**Data to use:**
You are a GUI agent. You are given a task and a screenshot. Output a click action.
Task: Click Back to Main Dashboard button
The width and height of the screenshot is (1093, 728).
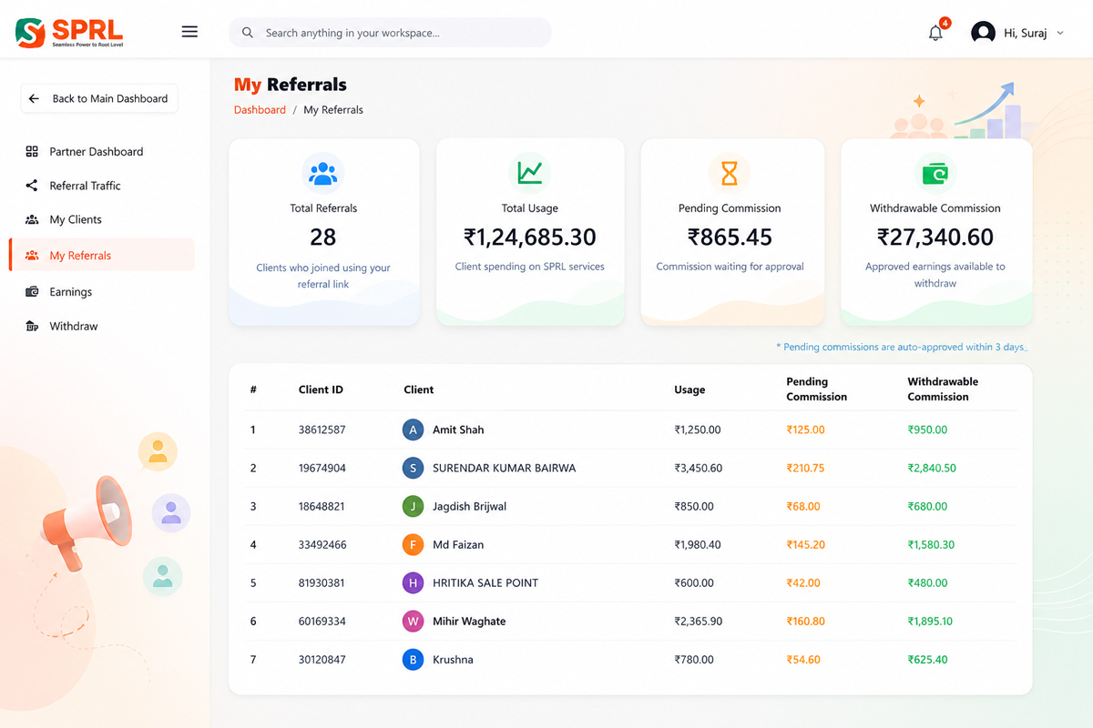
--
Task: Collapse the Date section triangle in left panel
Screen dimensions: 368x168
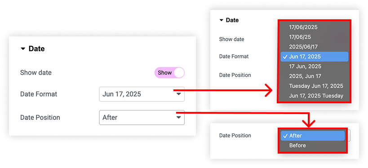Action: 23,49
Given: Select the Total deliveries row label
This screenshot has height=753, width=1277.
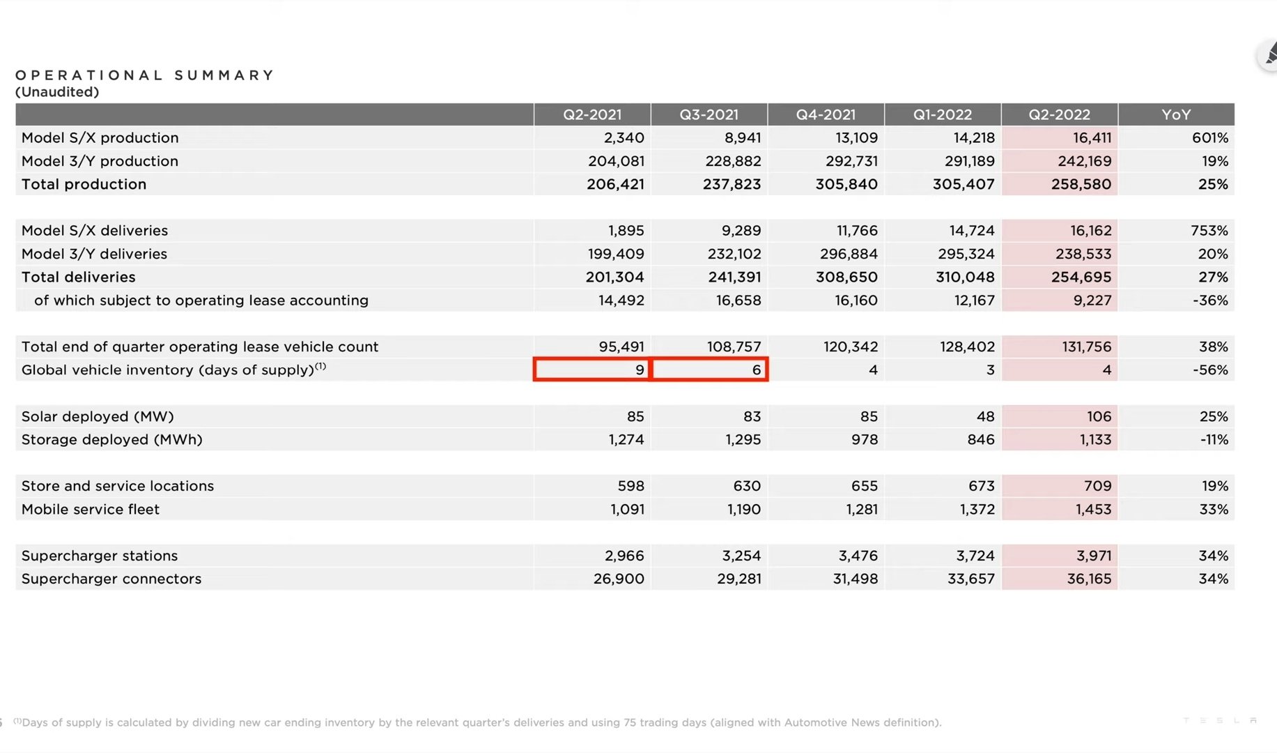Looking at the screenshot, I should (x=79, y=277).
--
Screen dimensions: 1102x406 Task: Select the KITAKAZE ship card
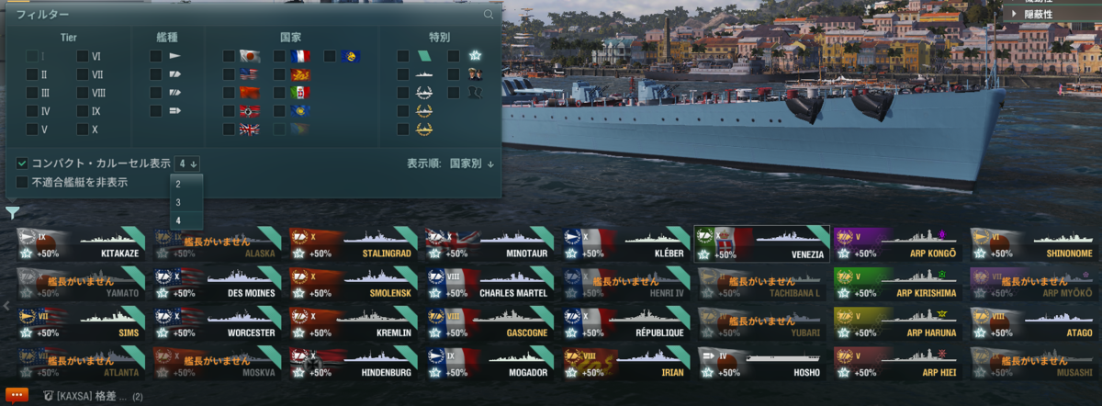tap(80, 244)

**Activity:** With the first line being the one containing "You are a GUI" and the last line the one containing "The width and", transcribe exactly the lines above that fall in that range.

**Answer for this exercise:**
You are a GUI agent. You are given a task and a screenshot. Output a click action.
Task: Click Back to Main Dashboard button
The width and height of the screenshot is (1093, 728).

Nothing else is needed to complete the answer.